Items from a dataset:
▼▼▼
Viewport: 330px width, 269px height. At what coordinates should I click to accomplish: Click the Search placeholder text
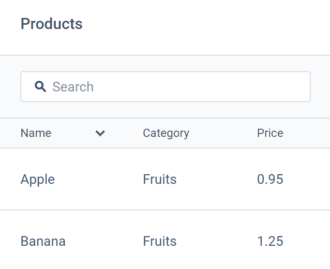(x=73, y=87)
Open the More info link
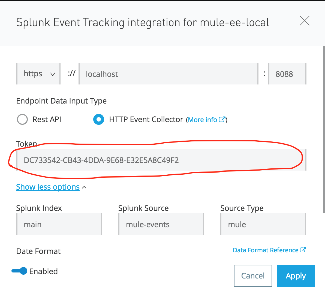 (x=203, y=120)
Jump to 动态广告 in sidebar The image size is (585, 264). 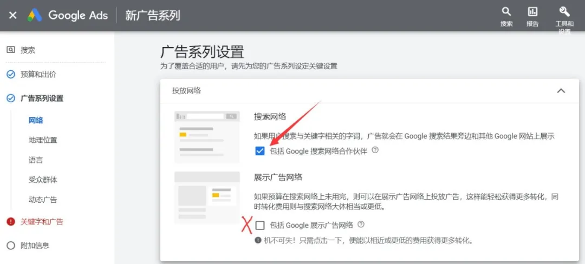tap(43, 200)
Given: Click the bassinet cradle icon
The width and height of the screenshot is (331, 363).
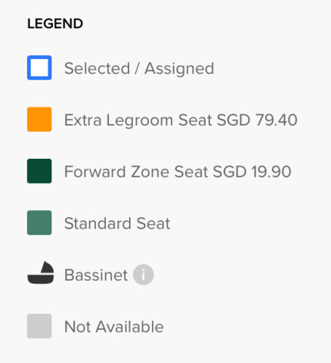Looking at the screenshot, I should click(x=41, y=273).
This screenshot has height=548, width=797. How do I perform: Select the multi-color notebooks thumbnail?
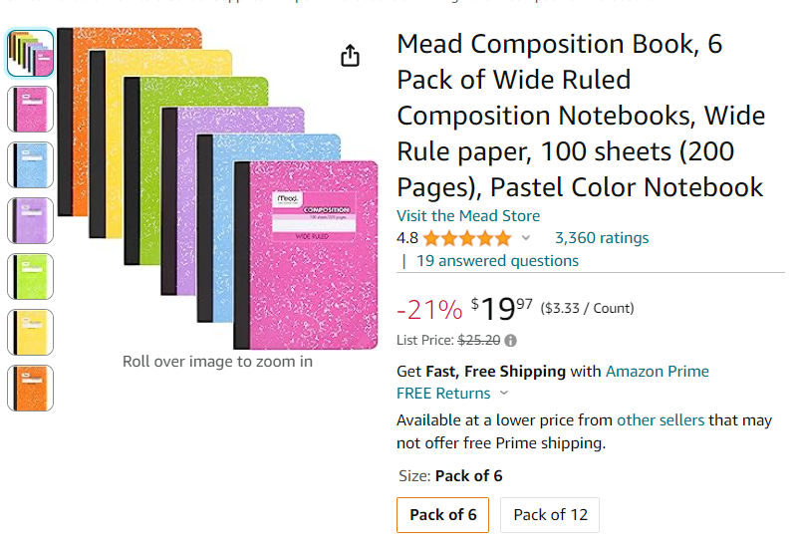pos(30,54)
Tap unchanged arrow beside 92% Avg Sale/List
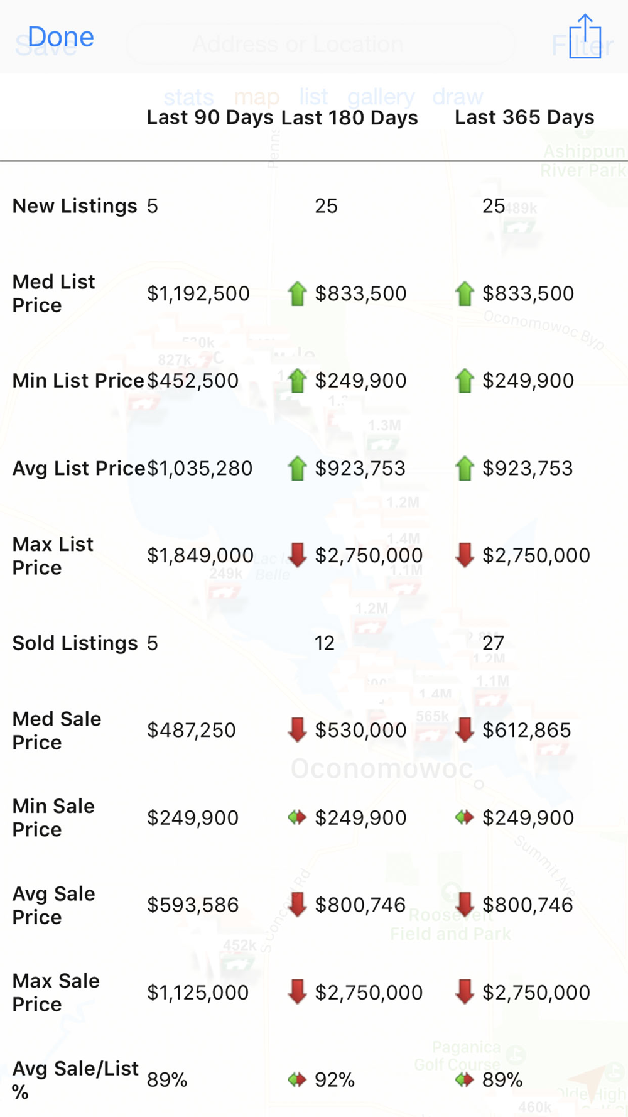Viewport: 628px width, 1117px height. coord(297,1080)
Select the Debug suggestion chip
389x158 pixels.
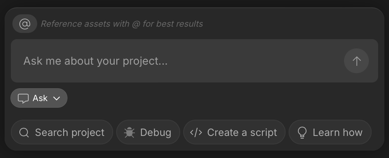(x=148, y=132)
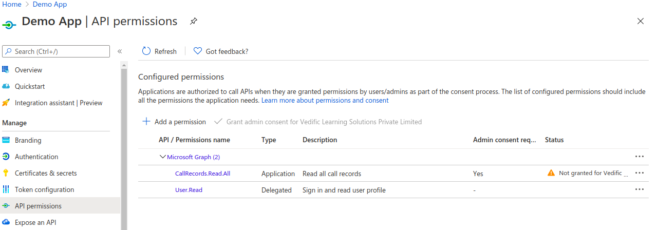Click the Home breadcrumb link
Viewport: 657px width, 230px height.
(12, 4)
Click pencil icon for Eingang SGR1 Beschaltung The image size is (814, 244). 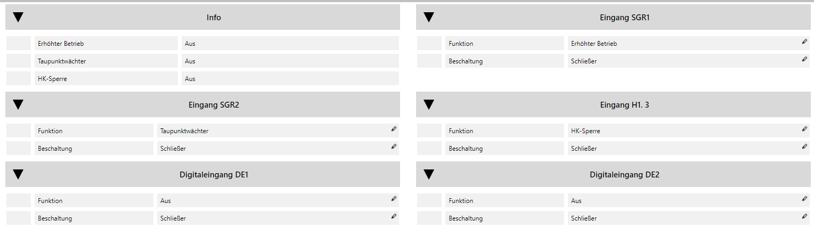804,59
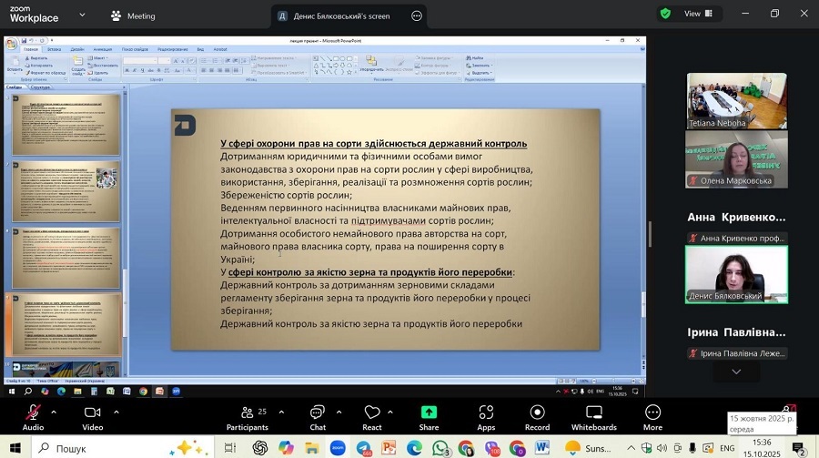819x458 pixels.
Task: Expand the Zoom Workplace dropdown arrow
Action: click(x=82, y=15)
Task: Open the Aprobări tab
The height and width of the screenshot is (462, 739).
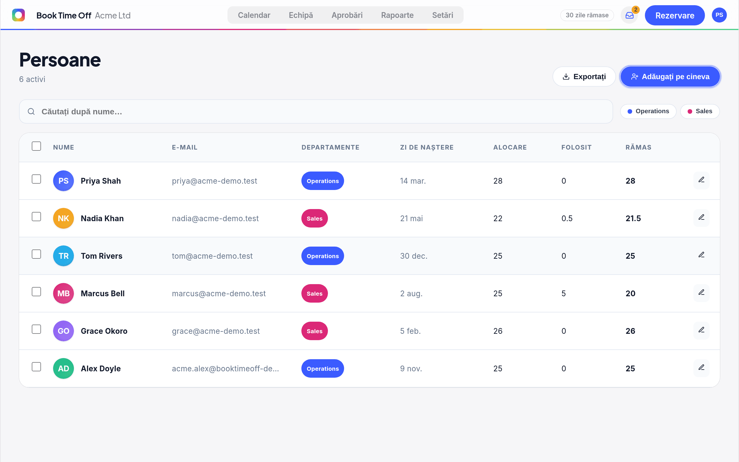Action: coord(347,15)
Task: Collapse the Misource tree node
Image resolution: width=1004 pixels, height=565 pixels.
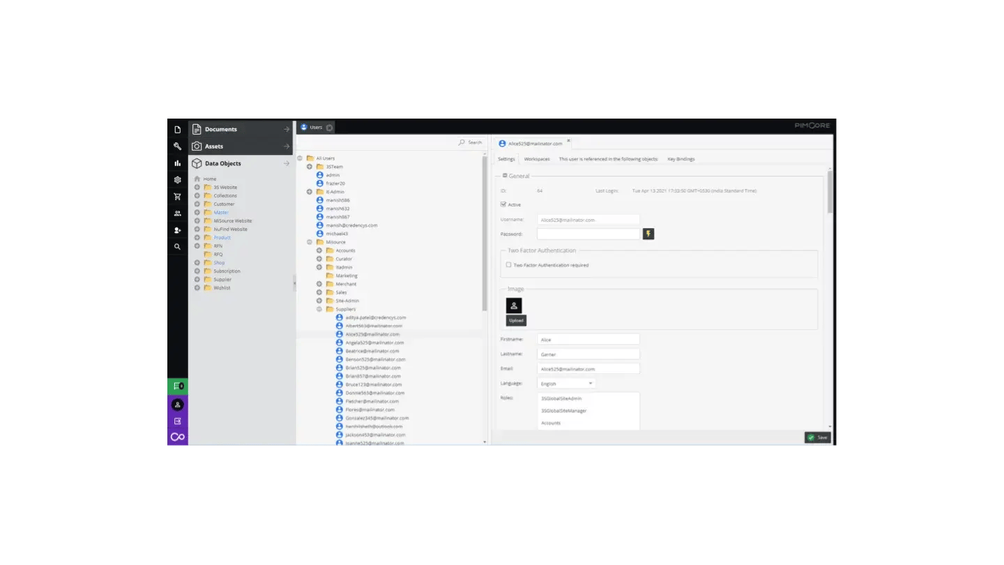Action: click(310, 242)
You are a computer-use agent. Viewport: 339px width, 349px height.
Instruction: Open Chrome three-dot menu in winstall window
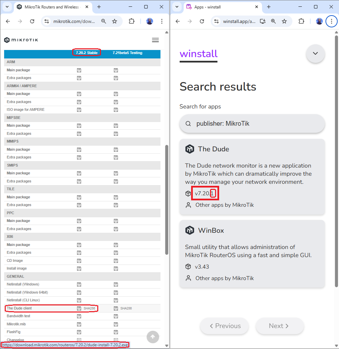click(x=332, y=21)
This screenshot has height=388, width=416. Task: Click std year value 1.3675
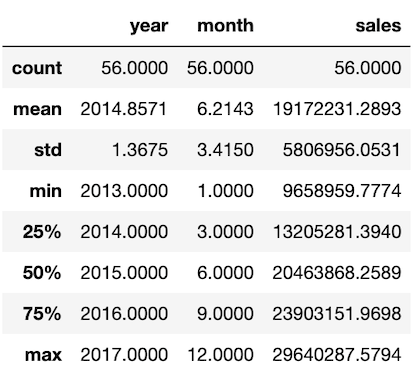(x=140, y=150)
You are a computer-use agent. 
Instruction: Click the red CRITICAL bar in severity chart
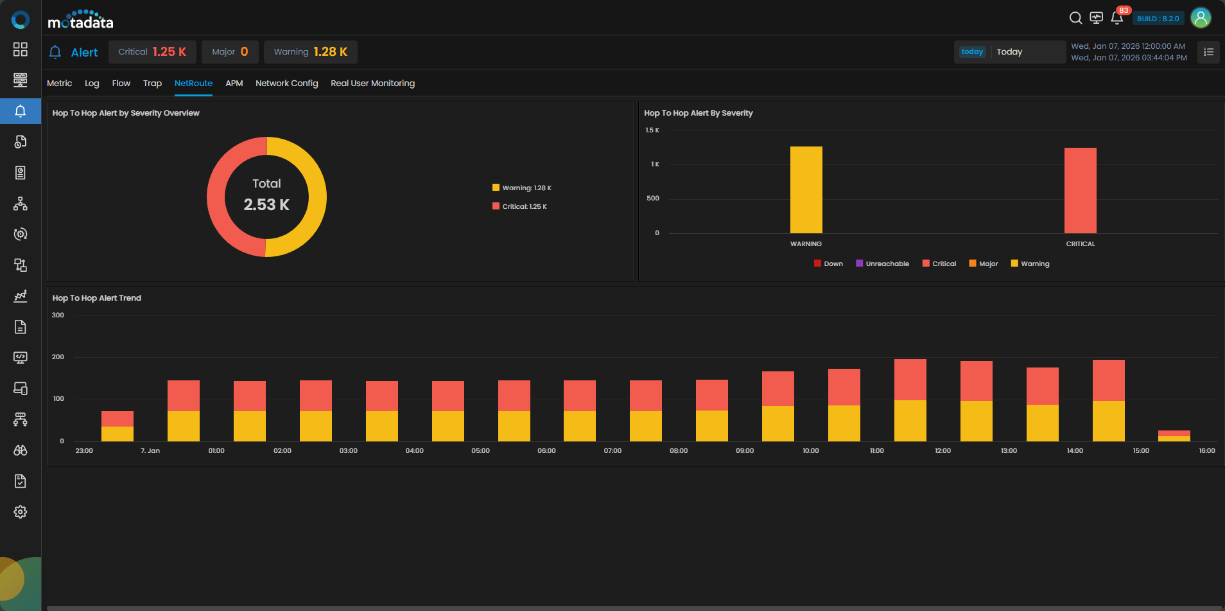tap(1080, 191)
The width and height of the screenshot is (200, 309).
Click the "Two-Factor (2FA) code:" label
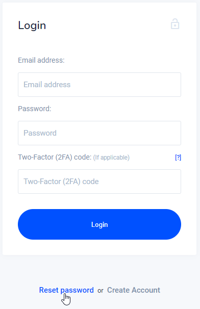55,157
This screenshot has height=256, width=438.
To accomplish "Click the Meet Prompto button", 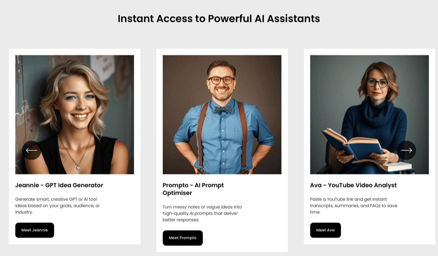I will click(183, 238).
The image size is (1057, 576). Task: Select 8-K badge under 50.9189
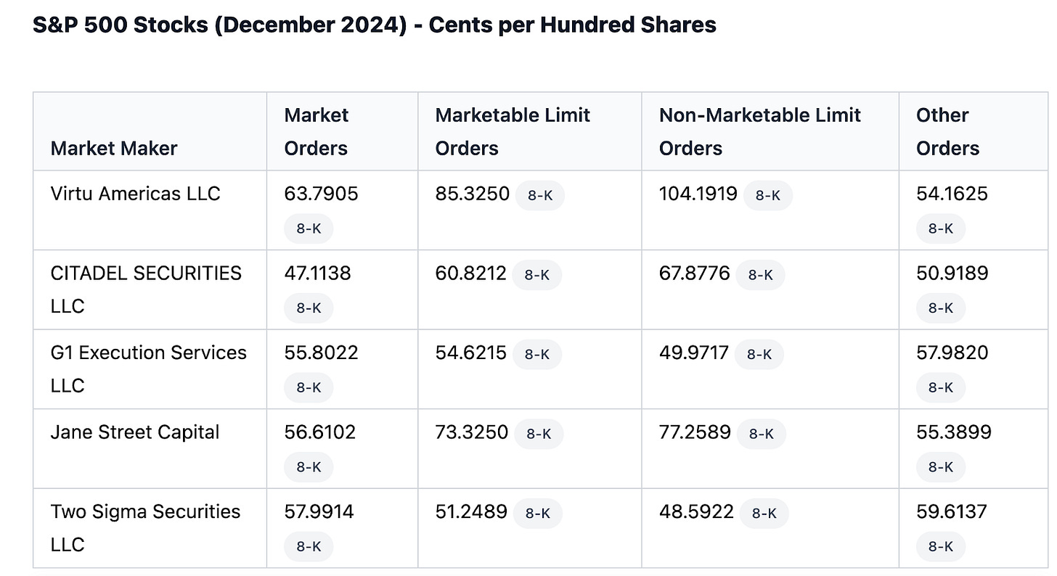[941, 308]
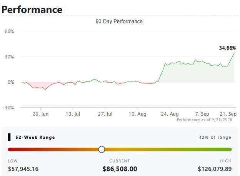Click the 42% of range text
The height and width of the screenshot is (176, 240).
tap(215, 137)
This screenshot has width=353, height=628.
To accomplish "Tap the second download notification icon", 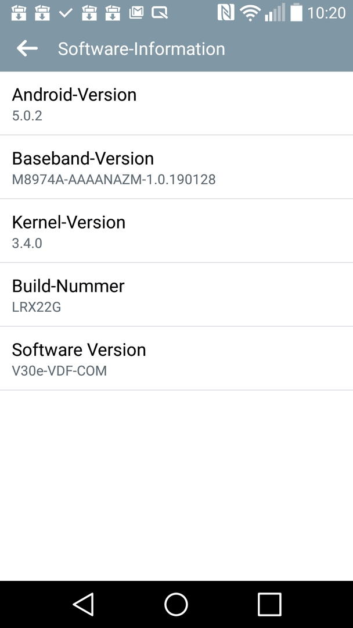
▲▲▲
* **Problem**: Your response should be made up of the lines in the data that contain the word "computer".

* **Result of the task**:
You are a computer-use agent. Viewport: 339px width, 349px height.
You are a computer-use agent. 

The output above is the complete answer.